● TASK BRIEF
Work out how many lines of the data hold the string "will", and reply with that number alone.

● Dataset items
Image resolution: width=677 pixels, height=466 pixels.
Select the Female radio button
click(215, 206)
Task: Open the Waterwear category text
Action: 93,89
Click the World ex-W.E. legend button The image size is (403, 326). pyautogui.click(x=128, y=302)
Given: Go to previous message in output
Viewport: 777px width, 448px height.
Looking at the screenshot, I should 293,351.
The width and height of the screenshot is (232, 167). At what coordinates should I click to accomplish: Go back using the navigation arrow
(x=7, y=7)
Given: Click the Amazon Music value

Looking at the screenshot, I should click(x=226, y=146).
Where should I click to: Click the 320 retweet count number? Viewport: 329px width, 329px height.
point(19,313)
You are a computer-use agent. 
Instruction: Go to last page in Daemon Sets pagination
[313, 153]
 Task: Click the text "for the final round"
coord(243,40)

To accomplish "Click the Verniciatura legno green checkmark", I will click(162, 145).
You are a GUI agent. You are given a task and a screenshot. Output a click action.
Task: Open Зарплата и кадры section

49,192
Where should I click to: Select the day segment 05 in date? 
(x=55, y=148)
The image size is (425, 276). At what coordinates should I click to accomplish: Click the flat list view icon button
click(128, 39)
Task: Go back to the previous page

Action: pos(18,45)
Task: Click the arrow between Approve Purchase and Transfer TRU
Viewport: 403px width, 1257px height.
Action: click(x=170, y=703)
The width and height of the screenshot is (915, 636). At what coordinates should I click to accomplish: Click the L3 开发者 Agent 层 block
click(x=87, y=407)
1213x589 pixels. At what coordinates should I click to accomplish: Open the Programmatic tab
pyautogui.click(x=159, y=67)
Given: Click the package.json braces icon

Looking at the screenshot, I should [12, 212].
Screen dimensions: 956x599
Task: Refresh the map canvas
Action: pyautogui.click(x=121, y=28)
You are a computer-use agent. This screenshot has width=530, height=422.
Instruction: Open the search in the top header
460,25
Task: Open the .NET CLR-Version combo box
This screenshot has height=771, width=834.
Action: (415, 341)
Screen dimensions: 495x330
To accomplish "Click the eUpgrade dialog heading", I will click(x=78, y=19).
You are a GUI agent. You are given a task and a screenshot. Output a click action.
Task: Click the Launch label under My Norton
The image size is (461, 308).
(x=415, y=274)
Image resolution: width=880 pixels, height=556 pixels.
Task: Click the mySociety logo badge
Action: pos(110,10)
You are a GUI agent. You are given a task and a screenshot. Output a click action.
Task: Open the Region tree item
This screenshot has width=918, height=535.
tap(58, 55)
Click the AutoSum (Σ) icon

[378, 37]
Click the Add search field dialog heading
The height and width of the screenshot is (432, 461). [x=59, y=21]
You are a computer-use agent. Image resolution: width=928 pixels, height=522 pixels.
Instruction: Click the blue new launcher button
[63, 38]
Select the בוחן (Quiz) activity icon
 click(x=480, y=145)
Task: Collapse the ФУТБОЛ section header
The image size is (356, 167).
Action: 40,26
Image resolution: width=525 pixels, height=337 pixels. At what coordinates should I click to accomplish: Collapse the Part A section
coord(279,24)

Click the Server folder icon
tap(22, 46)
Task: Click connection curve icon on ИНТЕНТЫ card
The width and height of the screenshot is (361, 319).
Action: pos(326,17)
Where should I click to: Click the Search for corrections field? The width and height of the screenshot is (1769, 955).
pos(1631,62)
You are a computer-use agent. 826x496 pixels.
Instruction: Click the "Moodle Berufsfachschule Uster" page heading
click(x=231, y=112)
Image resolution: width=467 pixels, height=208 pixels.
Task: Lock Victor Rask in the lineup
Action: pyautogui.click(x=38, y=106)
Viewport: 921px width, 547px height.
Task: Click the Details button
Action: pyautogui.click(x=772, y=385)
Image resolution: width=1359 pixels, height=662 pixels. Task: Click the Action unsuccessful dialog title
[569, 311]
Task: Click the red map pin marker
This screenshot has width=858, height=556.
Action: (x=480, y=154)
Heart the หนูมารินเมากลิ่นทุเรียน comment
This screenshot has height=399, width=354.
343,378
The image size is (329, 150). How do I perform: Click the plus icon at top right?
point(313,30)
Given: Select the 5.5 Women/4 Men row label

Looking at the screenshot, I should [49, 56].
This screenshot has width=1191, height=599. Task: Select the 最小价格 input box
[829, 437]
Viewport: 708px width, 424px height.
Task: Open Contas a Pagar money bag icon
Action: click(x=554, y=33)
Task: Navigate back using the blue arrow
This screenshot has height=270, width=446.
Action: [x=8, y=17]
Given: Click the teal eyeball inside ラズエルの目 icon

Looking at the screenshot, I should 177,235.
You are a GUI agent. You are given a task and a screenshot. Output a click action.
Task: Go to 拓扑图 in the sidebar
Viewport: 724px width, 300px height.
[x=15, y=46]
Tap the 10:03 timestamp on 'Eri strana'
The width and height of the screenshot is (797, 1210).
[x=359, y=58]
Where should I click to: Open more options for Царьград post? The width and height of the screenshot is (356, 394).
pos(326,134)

● SOLUTION FOR THIS EXERCISE
2